When loading and saving XML data using FromXml() and ToXml() in C++, the data should be in the local C++ code page. If this is not the case then you may get the error 'Error - not well-formed (invalid token) at line x'.
This may be resolved by building the application as Unicode, or by using FromXmlStream() and ToXmlStream() which deal with Binary Data and converting the data yourself.
Xml documents can be encoded using a number of different encodings. The type of encoding is indicated using the encoding tag in the document header (i.e. <?xml version="1.0" encoding="UTF-8"?>).
Writing an XML document to file
When an XML document is persisted as a file, it is safer to consider it in terms as of a stream of bytes as opposed to stream of characters. When an XML document is serialized to a file, an encoding is applied to it. The resulting file will then be correctly encoded given the encoding applied.
- If a Unicode encoding is applied, the resulting file is prefixed with the Unicode header 0xFF 0xFE, and will be encoded with 2 bytes per character.
- If a UTF-8 encoding is applied the resulting file will contain a variable number of bytes per character. If this file is then viewed using a tool incapable of decoding UTF-8, then you may see it contains a number of strange characters. If the file is viewed using an UTF-8 compliant application (e.g. IExplorer, Notepad on Win2000 onwards, Visual Studio .Net) then the XML Document will appear with the correct characters (if characters are corrupted or misrepresented, it should be noted that some fonts do not contain the full UNICODE set)
Turning an XML document a string
When an XML document is created from a generated class using ToXml (ToXml returns a string). The string returned is encoded as Unicode (except in C++ non-debug builds), however the XML document header does not show any encoding (<?xml version="1.0"?>).
The string returned is Unicode, Unicode is the internal character representation for VB6, .Net & Java, as such if it is written to file or passed to another application, it should be passed as Unicode. If it has to be converted to a 1 byte per character representation prior to this, then data will likely be corrupted if complex characters have been used within the document.
If you need to persist an XML document to a file use ToXmlFile, if you need pass an XML document to another (non-Unicode) application, then should use ToXmlStream.
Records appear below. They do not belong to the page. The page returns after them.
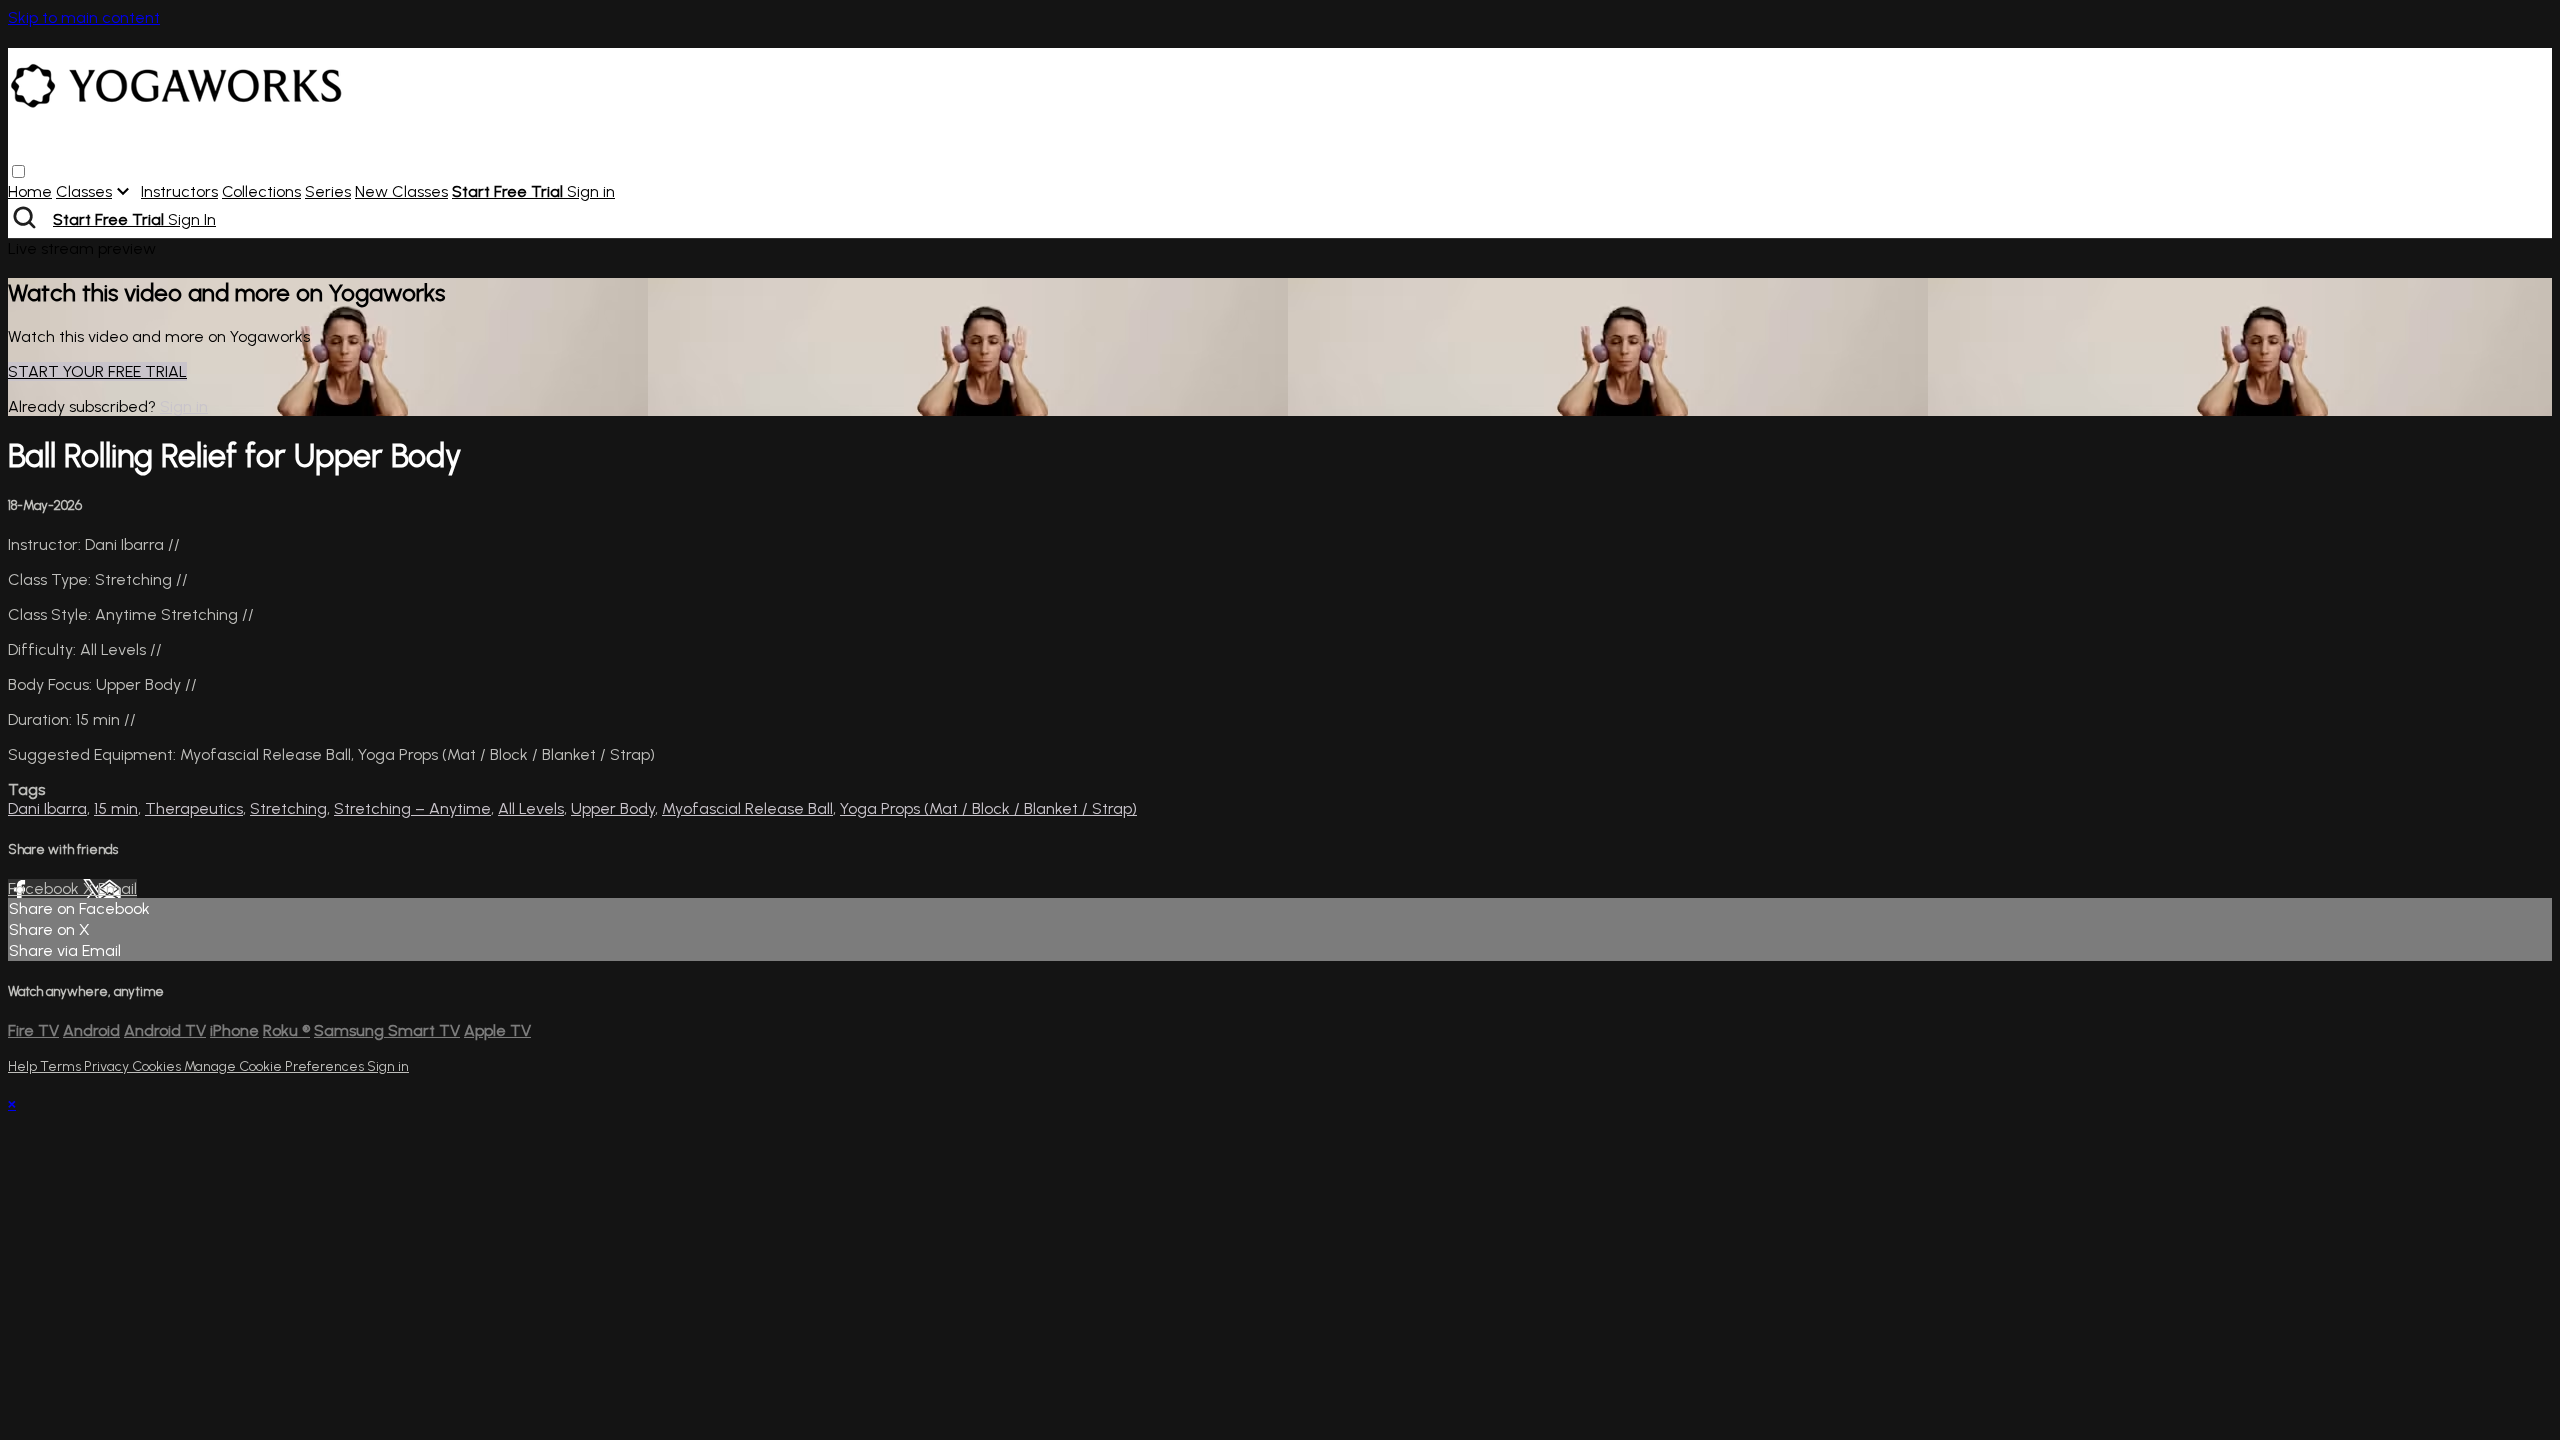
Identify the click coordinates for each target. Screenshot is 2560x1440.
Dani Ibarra (47, 808)
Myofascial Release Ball (747, 808)
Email (117, 888)
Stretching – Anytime (412, 808)
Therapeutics (194, 808)
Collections (261, 191)
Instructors (179, 191)
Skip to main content (84, 17)
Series (328, 191)
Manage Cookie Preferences (275, 1066)
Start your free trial (97, 371)
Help (24, 1066)
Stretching (288, 808)
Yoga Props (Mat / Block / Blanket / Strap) (988, 808)
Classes (84, 191)
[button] (18, 171)
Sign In (192, 219)
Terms (62, 1066)
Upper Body (613, 808)
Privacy (108, 1066)
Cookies (158, 1066)
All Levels (531, 808)
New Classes (401, 191)
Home (30, 191)
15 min (116, 808)
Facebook (45, 888)
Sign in (591, 191)
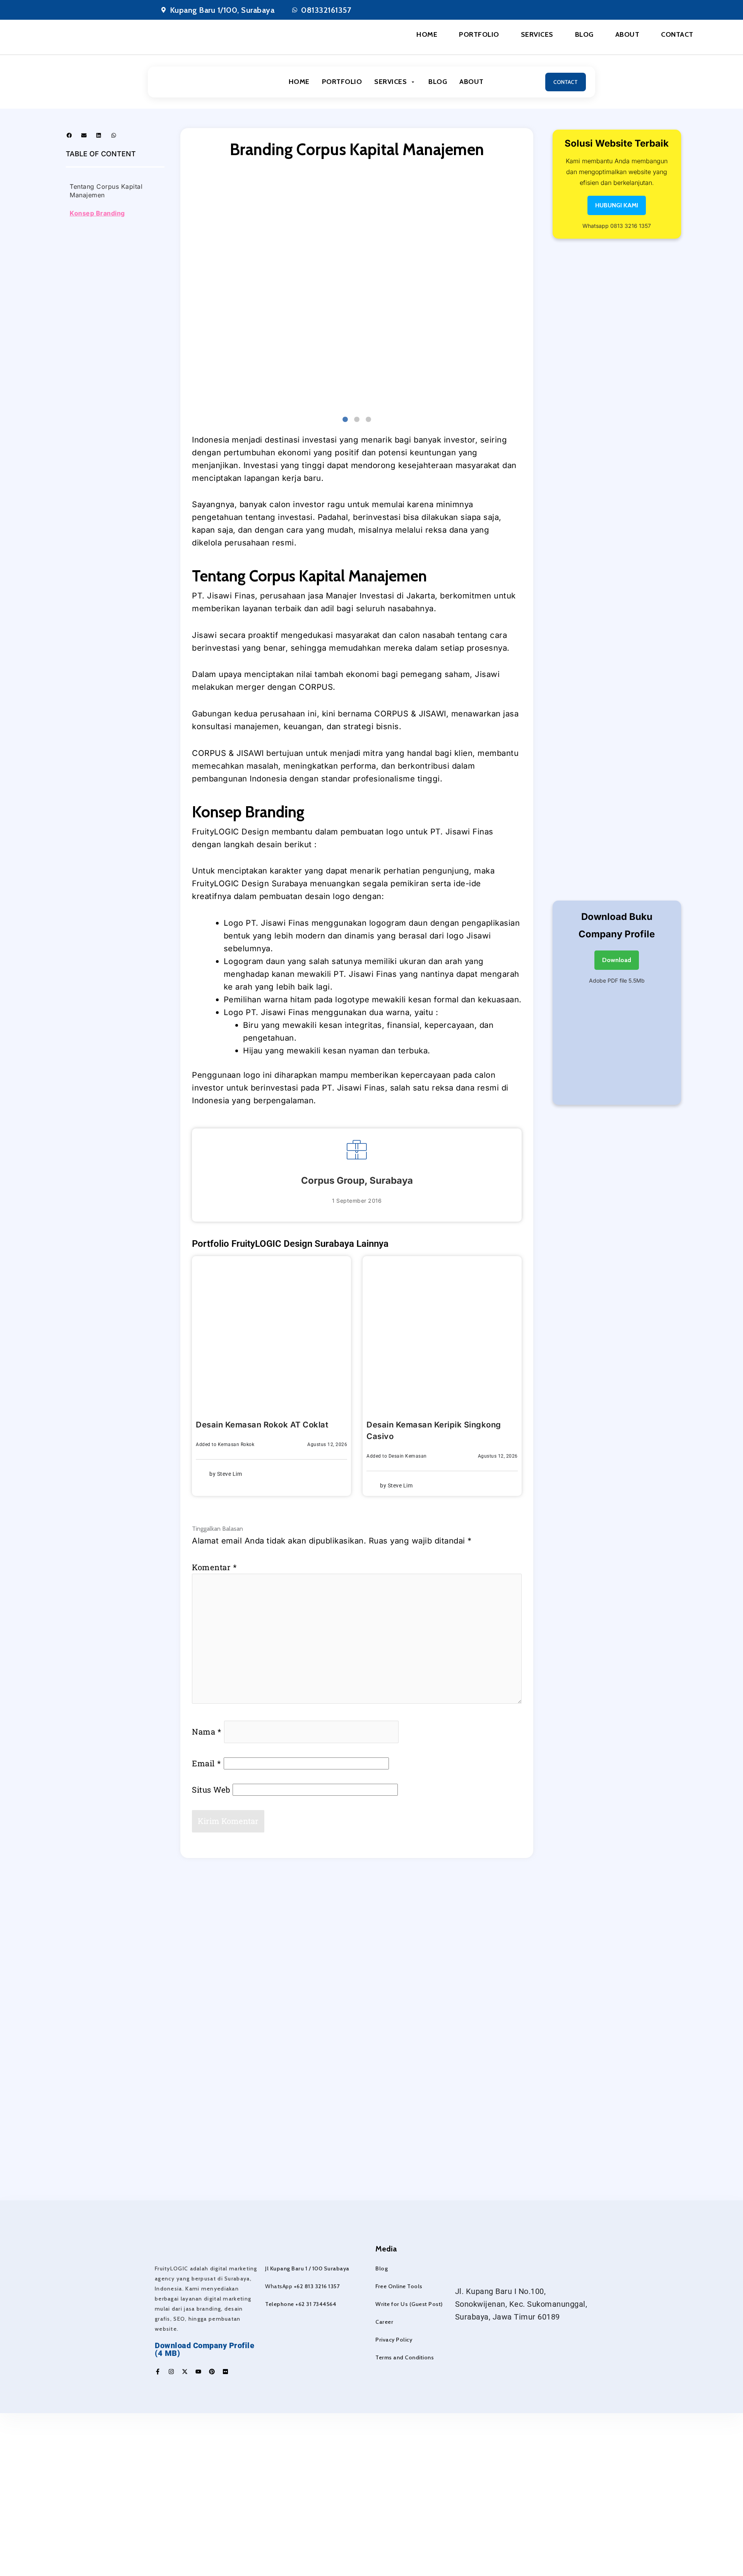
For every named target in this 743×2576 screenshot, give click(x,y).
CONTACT (565, 82)
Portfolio (479, 34)
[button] (69, 135)
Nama (206, 1732)
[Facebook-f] (158, 2371)
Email (206, 1763)
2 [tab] (357, 420)
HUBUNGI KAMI (616, 205)
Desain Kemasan (408, 1456)
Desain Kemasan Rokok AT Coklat (262, 1424)
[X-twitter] (185, 2371)
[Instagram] (171, 2371)
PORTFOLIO (342, 81)
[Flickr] (225, 2371)
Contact (677, 34)
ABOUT (471, 81)
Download (616, 960)
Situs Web (211, 1790)
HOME (299, 81)
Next (527, 290)
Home (426, 34)
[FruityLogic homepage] (192, 82)
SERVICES (390, 81)
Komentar (214, 1567)
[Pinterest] (212, 2371)
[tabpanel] (357, 289)
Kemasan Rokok (236, 1444)
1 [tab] (345, 420)
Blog (584, 34)
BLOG (437, 81)
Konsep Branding (97, 213)
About (627, 34)
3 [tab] (368, 420)
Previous (186, 290)
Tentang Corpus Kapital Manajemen (106, 191)
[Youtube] (198, 2371)
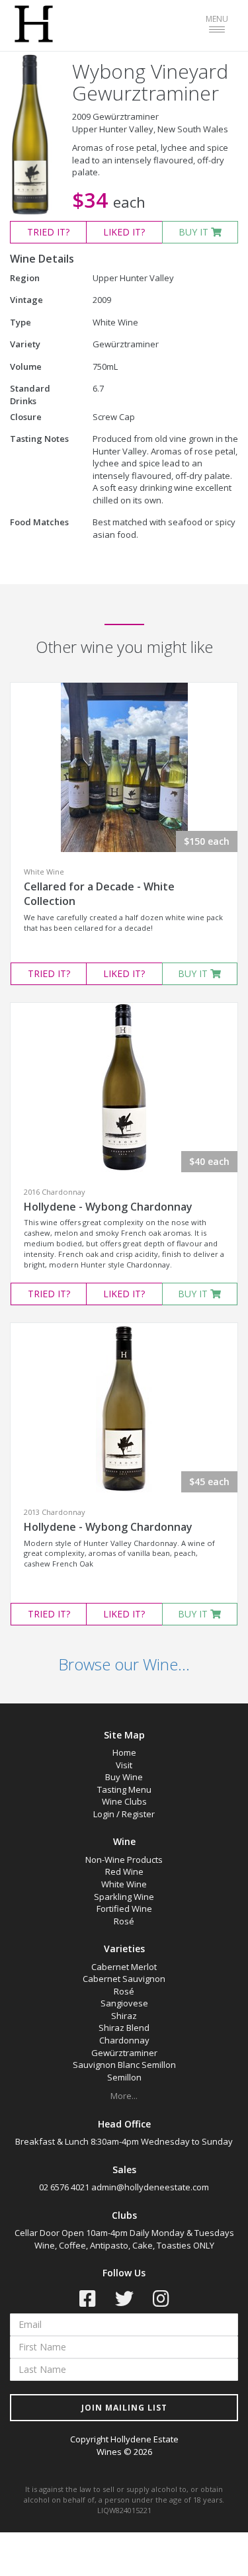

There is also a problem that commonly occurs in C++ UNICODE applications when dealing with UTF-8 encoded data. If you load a UFT-8 encoded file into a UNICODE application, the temptation is to store it in a UNICODE string (WCHAR*), and the conversion to Unicode is often implicit (part of some string/bstr class). However these conversions typically assume the source string is in the local code page, which is rarely UTF-8, and more frequently ANSI. So when the data is converted to UNICODE, the conversion function does not treat the data as UTF-8, and so does not correctly decode it. This results in a UNICODE string which no longer represents the source.
In these circumstances, it is better to either treat the data as binary or to use the appropriate conversion method - utf8 to Unicode.
Passing an XML document to a ASCII or ANSI application
It is common to want to pass the XML document you have created to a non-Unicode application. If you need to do this then you may look first at ToXml, this will provide you with a UNICODE string, however converting this to an ASCII or ANSI string may cause the corruption of complex characters (you lose information going from 2 bytes to 1 byte per character). You could take the string returned from ToXml, and apply your own UTF-8 encoding, however the encoding attribute in the header (<?xml version="1.0" encoding="UTF-8"?>) would not be present, and the XML parser decoding the document may misinterpret it.
The better solution is to use the ToXmlStream method. This allows you to specify an encoding, and returns a stream of bytes (array of bytes in VB). This byte stream is a representation of the XML Document in the given encoding, containing the correct encoding attribute in the header (<?xml version="1.0" encoding="UTF-8"?>).